Opening my exhausted eye lids, I looked at the room around me again and was immediately overwhelmed by the chaos. I felt panic flood my system and heard my monitor speed back up in the danger zones in a matter of seconds, beeping frantically, again amplifying the terror I already felt enough of. Quickly closing my eyes again, I blotted out what was happening in my room and to my body. Inhale, deep breathe, slow…. peace and calm….. exhale…. steady and slow… peace and calm. Over and over. My heart monitor, once again, serving as a barometer of the breath, responded with beeps farther and farther apart until levels normalized, about a minute or two later. Time is estimated here. It’s so hard to recall exactly when floating in and out of this space.
I did this 2-3 times… and what I remember next I can liken to a tornado that passed through the room. It departed as quickly as it came. It swept through mightily closely that night, but didn’t touch down and stay (thank God).
The wires and pads were removed. My gown and blanket, restored. The monitors now sleeping peacefully. The nurse’s call bell was placed directly under my left palm. The lights were dim again. I remember one of my dearest friends sitting quietly in the corner of the room in the chair on my right and rotating between that and the chair on my bedside, like a watchman on my wall (thank God for friends like this). That was the first night.

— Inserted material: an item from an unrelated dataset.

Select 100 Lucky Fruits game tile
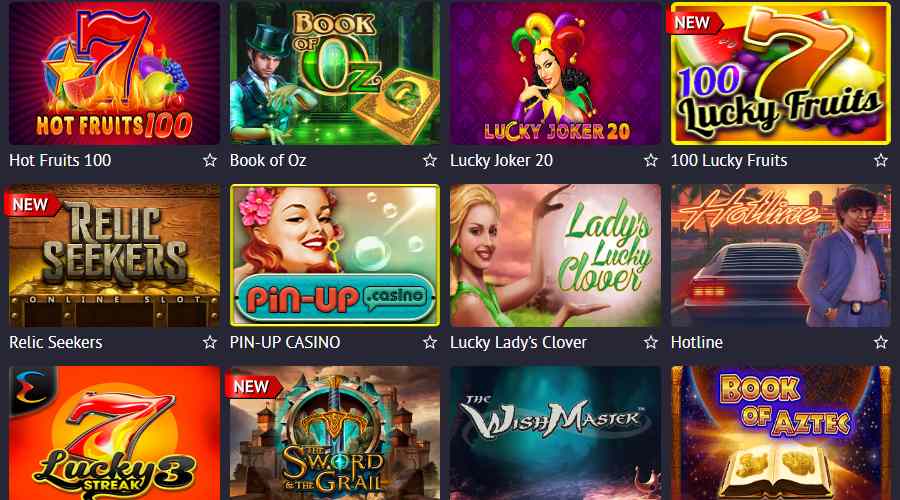This screenshot has width=900, height=500. pos(781,73)
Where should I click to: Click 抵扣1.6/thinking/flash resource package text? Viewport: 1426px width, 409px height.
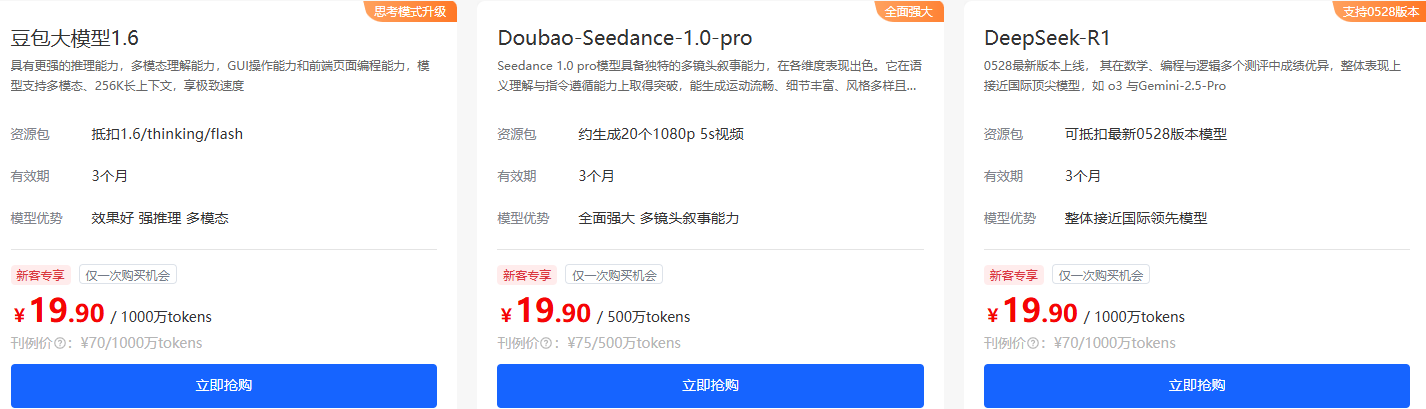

Little did I know, two days later, my pain pump would mechanically fail and I would need to breathe my way through most of the day that Sunday. When they say, ‘breathe through the pain’… that’s what I did, counting seconds and minutes for hours in utter silence until the machine was fixed. It was understood that no one in my room was allowed to speak. All the energy I had was spent on focused breathing. Again, an act of desperation that carried me through until my pain pump was working again. My hand hugged that little button closely, my thumb pressing down precisely every 15-minutes, dispersing bursts of cool liquid relief down my spine.
It was in those moments in the hospital in April of 2013, for the first time, I experienced the most beautiful and indomitable spirit within and the power of my breath to access it. A few tears stream just writing this. Sometimes, I still can’t believe I witnessed this was such clarity. I am forever in awe of the body, the mind, the spirit, the breath. I bow down. Literally. Its power is beyond my knowing, yet something in me knows it well.
I didn’t study breath work. I wasn’t a regular meditator, yogi, or any of those things. I still don’t know the best words to describe this and I’m sure there are words out there more eloquent than mine. I just know that tapping into a deeper source within, I realized there is something wiser and stronger in me (in all of us) that is present, in a primal way. It’s always been there, hardwired in, whatever your belief system may be. It will always be there, as the most powerful and effective tool we have within us, even in this modern day. And it’s so forgiving and kind; again, you don’t have to have years of practice or study. Though I can only imagine the world that would open to us if we did do it consistently, with more intention, and really leaned into its full potential. It can be in moments of joy, tackling physical feats, or moments of pain or panic — it’s right there for us, always.
Never will I underestimate this mighty current that connects body to mind to spirit, earth to heaven and heaven to earth.